§ **TRY IT**: Word for word, return every record.

§ **SOURCE MATERIAL**:
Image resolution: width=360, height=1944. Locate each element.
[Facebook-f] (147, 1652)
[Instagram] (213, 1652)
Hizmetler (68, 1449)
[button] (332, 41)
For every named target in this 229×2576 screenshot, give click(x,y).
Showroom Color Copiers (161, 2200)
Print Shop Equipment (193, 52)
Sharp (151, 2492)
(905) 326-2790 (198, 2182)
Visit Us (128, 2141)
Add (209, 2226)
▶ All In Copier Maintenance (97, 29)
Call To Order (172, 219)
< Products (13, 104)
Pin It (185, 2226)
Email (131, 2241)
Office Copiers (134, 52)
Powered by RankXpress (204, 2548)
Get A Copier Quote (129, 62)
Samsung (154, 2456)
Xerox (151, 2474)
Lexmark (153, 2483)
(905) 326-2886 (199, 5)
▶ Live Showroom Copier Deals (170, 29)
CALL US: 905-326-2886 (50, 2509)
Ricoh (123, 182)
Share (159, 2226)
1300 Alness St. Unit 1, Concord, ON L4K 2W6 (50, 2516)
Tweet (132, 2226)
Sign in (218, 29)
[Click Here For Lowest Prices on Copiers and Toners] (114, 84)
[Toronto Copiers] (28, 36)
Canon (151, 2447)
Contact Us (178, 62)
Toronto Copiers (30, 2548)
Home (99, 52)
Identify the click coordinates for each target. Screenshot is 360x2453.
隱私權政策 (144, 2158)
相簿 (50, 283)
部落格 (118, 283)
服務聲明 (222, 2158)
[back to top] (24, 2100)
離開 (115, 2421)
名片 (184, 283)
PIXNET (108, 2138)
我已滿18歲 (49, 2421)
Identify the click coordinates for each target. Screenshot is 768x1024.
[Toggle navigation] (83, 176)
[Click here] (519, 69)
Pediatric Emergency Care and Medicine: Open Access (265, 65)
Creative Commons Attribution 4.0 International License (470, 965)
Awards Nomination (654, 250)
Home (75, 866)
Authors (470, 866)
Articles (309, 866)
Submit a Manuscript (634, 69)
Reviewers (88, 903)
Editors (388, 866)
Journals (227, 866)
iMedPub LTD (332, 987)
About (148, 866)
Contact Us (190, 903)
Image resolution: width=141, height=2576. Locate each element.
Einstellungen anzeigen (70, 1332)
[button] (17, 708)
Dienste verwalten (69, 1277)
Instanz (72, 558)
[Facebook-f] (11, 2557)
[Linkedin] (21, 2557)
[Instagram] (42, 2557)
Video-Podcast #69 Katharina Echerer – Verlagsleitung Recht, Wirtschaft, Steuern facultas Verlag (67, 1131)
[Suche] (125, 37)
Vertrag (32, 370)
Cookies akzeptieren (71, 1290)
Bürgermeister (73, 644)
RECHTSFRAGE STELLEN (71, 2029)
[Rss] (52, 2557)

§ **WRITTEN RESPONSE**:
Image resolution: width=360, height=1944. Locate each element.
[Facebook-f] (147, 1652)
[Instagram] (213, 1652)
Hizmetler (68, 1449)
[button] (332, 41)
For every named target in this 229×2576 screenshot, give click(x,y).
Showroom Color Copiers (161, 2200)
Print Shop Equipment (193, 52)
Sharp (151, 2492)
(905) 326-2790 (198, 2182)
Visit Us (128, 2141)
Add (209, 2226)
▶ All In Copier Maintenance (97, 29)
Call To Order (172, 219)
< Products (13, 104)
Pin It (185, 2226)
Email (131, 2241)
Office Copiers (134, 52)
Powered by RankXpress (204, 2548)
Get A Copier Quote (129, 62)
Samsung (154, 2456)
Xerox (151, 2474)
Lexmark (153, 2483)
(905) 326-2886 (199, 5)
▶ Live Showroom Copier Deals (170, 29)
CALL US: 905-326-2886 (50, 2509)
Ricoh (123, 182)
Share (159, 2226)
1300 Alness St. Unit 1, Concord, ON L4K 2W6 (50, 2516)
Tweet (132, 2226)
Sign in (218, 29)
[Click Here For Lowest Prices on Copiers and Toners] (114, 84)
[Toronto Copiers] (28, 36)
Canon (151, 2447)
Contact Us (178, 62)
Toronto Copiers (30, 2548)
Home (99, 52)
Identify the click coordinates for each target. Screenshot is 360x2453.
隱私權政策 (144, 2158)
相簿 (50, 283)
部落格 (118, 283)
服務聲明 (222, 2158)
[back to top] (24, 2100)
離開 (115, 2421)
名片 (184, 283)
PIXNET (108, 2138)
我已滿18歲 (49, 2421)
Identify the click coordinates for each target. Screenshot is 768x1024.
[Toggle navigation] (83, 176)
[Click here] (519, 69)
Pediatric Emergency Care and Medicine: Open Access (265, 65)
Creative Commons Attribution 4.0 International License (470, 965)
Awards Nomination (654, 250)
Home (75, 866)
Authors (470, 866)
Articles (309, 866)
Submit a Manuscript (634, 69)
Reviewers (88, 903)
Editors (388, 866)
Journals (227, 866)
iMedPub LTD (332, 987)
About (148, 866)
Contact Us (190, 903)
Image resolution: width=141, height=2576. Locate each element.
Einstellungen anzeigen (70, 1332)
[button] (17, 708)
Dienste verwalten (69, 1277)
Instanz (72, 558)
[Facebook-f] (11, 2557)
[Linkedin] (21, 2557)
[Instagram] (42, 2557)
Video-Podcast #69 Katharina Echerer – Verlagsleitung Recht, Wirtschaft, Steuern facultas Verlag (67, 1131)
[Suche] (125, 37)
Vertrag (32, 370)
Cookies akzeptieren (71, 1290)
Bürgermeister (73, 644)
RECHTSFRAGE STELLEN (71, 2029)
[Rss] (52, 2557)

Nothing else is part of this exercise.